===== Working data

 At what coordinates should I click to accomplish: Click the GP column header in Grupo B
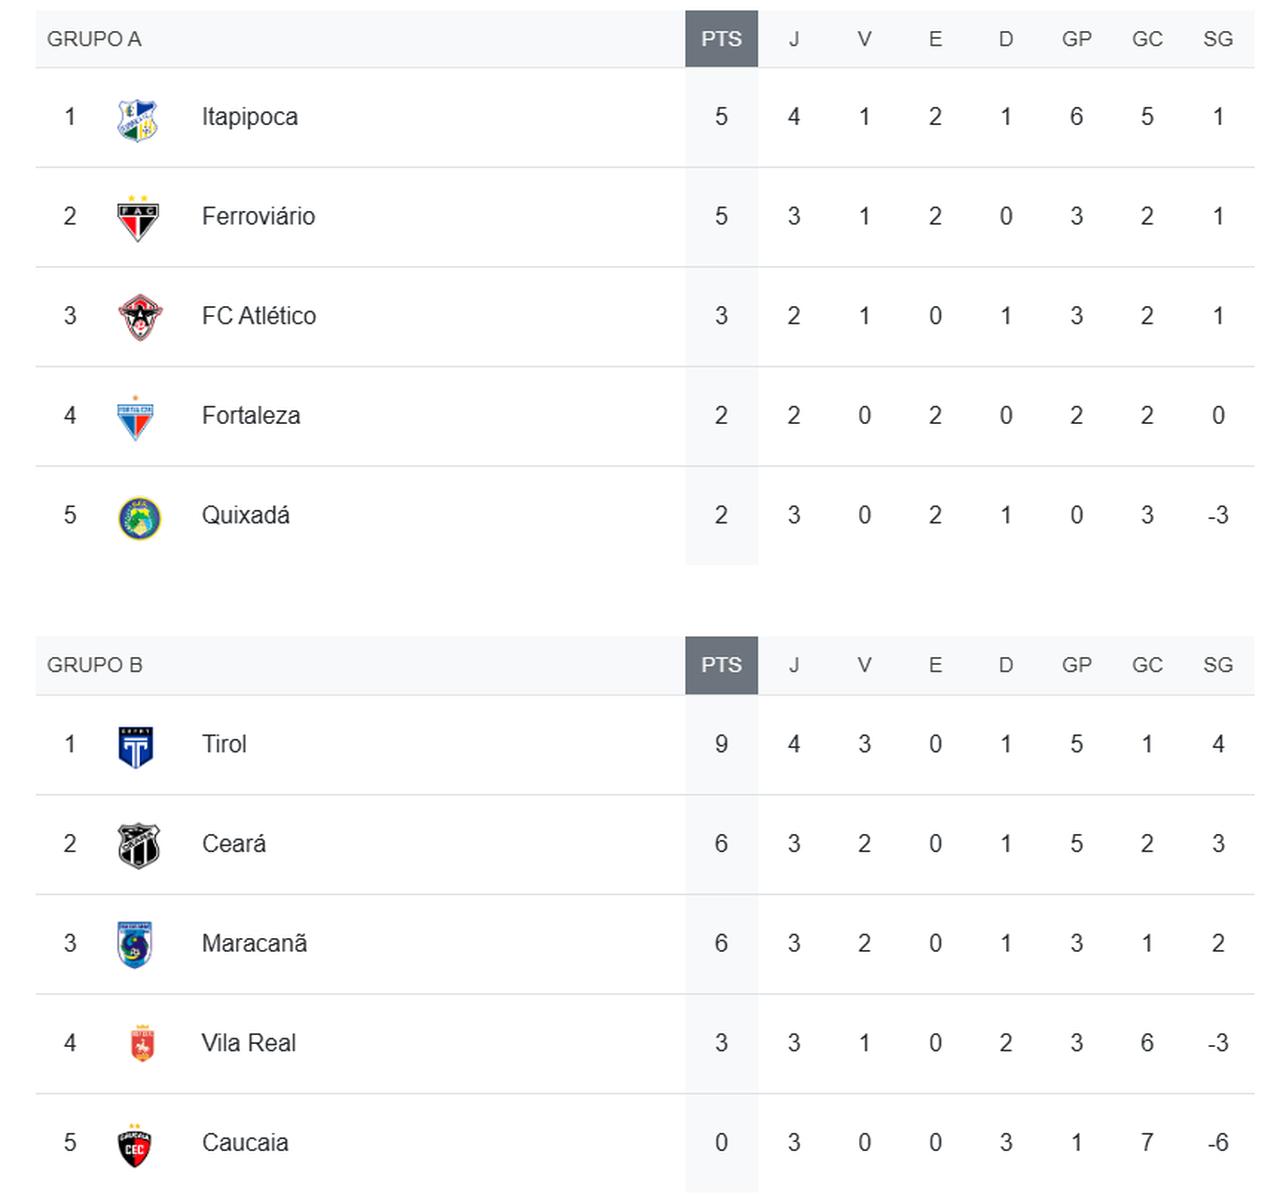point(1076,665)
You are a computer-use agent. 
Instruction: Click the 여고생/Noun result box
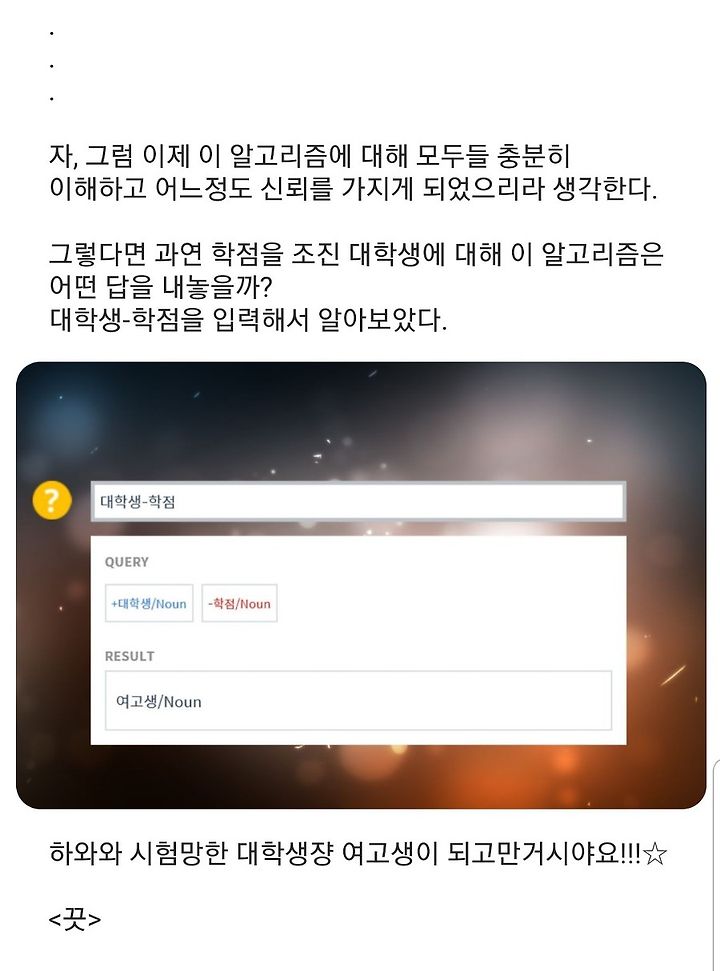pyautogui.click(x=358, y=701)
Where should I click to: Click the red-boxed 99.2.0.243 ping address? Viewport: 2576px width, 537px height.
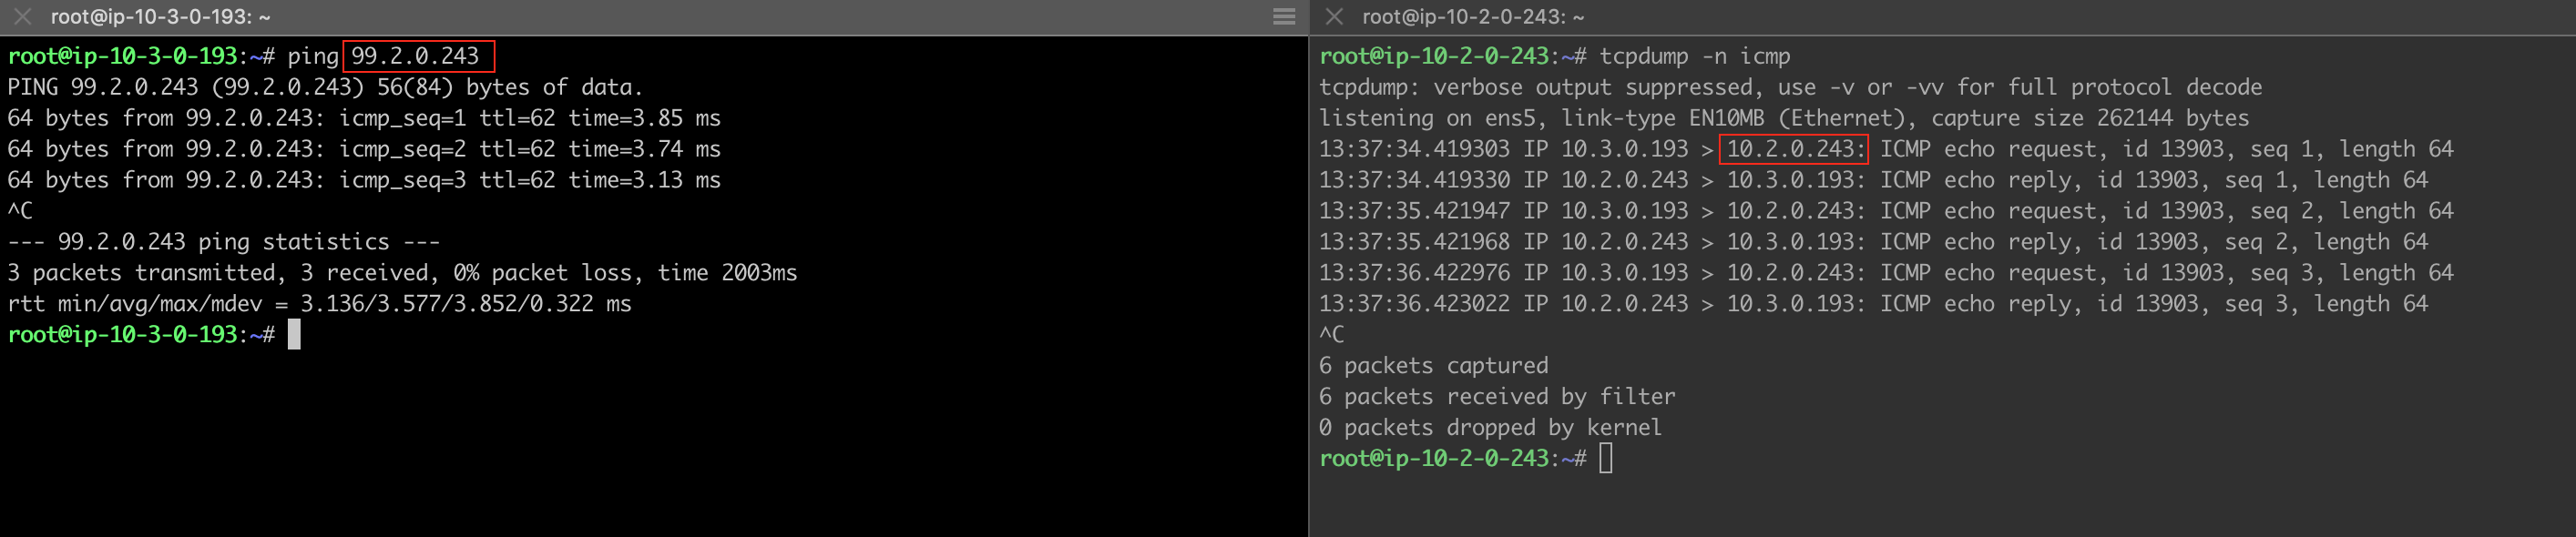[416, 56]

==========

Objective:
Recast every line of the material above as a Markdown table with the columns "Row" and "Line", numbering the rows in order and skipping blank lines. Leave the pictures out of the answer.

Right answer:
| Row | Line |
|---|---|
| 1 |  At what coordinates should I click to accomplish: Click the GP column header in Grupo B |
| 2 | point(1076,665) |
| 3 | You are a computer-use agent.  |
| 4 | Instruction: Click the 여고생/Noun result box |
| 5 | pyautogui.click(x=358, y=701) |
| 6 | Where should I click to: Click the red-boxed 99.2.0.243 ping address? Viewport: 2576px width, 537px height. |
| 7 | [416, 56] |